BSMF Erik Gomez Photo Shoot

Sylvia 2008vs2016
bodybuilding cftstorres




My physique has gone through some big changes between 2014 and now. So what did I change from when I started working out in 2002 to now, 2016? Well, I used to focus on bodybuilding techniques. Now I focus on functional training and gymnastics strength. Not only has my strength and balance improved, but my muscle tightness has decreased, and a nagging shoulder issue I had has gone away. My shoulders, which I always struggled to develop in size, are finally growing and my legs have changed like night and day. Changed for the better!
I spent 11 years following techniques that got me to only 60% of my goal. But if I had started with more “athletic” training techniques as opposed to aesthetic (bodybuilding) training, I believe I could have reached my physical and strength goals a long time ago. I want to save you the time of falling into my old mistakes.

Train like an athlete:

Here are the most basic principles of my current training technique:
Body weight and balance first (absolute strength)
Compound weighted exercises second (relative strength)
Cables and machines last (isolation)
What this means is in order to develop/improve strength, functional movement, and gain muscle mass, focus on exercise order and prioritizing the most effective and functional movements first.
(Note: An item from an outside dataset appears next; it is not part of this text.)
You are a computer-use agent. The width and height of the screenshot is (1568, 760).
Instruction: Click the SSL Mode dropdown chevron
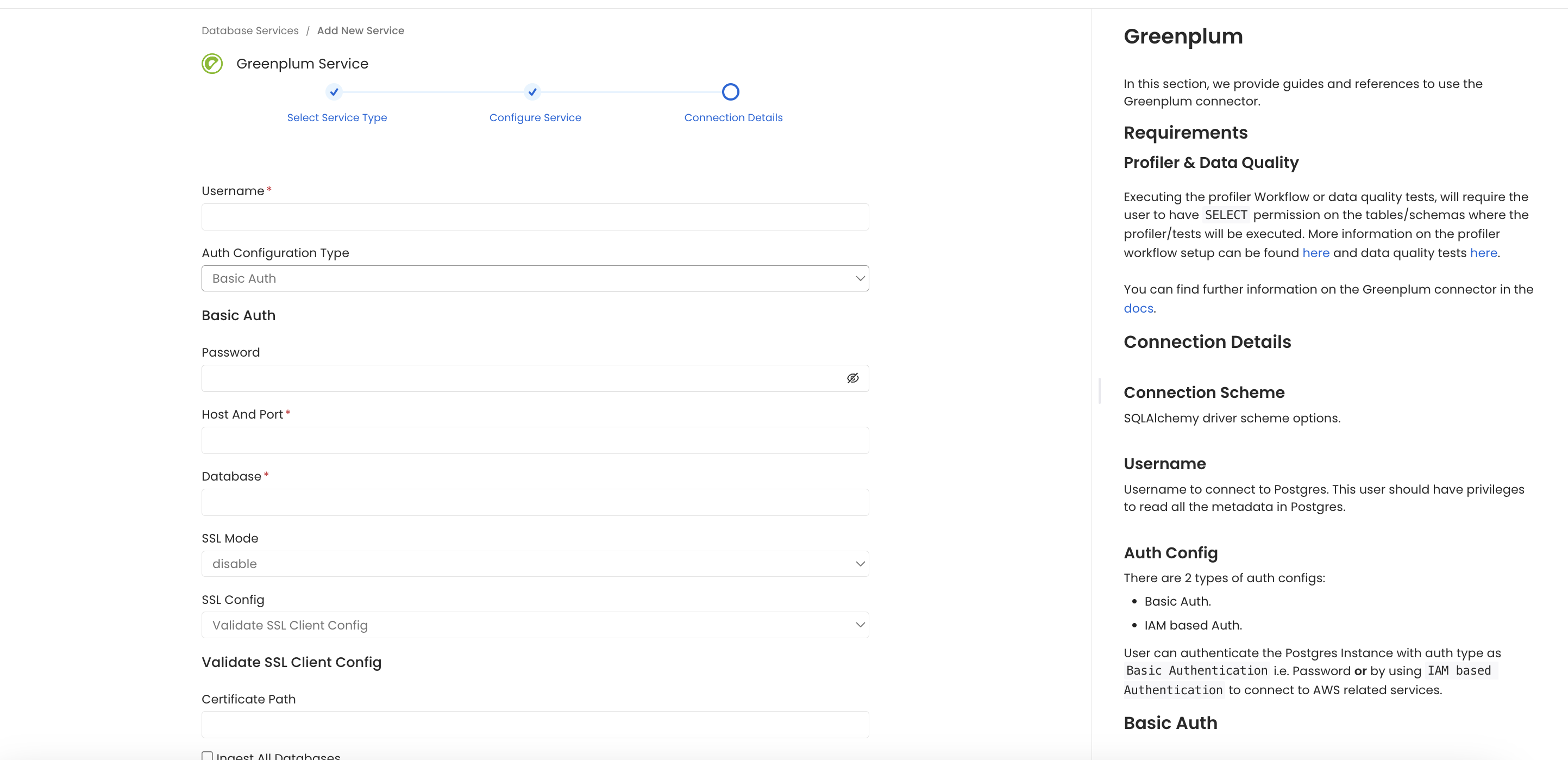(x=860, y=564)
That is 1.) body weight, 2.) compound free weight movements, 3.) cables and machines.

An example of one such workout for the back would be:

Pull-ups – no assistance
TRX mid rows
TRX one arm rows
T-bar rows
Ez bar upright rows
Weighted or non-weighted back extensions
cable pullovers
Then cool down and stretch

Give this principle a try for one month, and I guarantee you’ll experience both physical and strength improvements.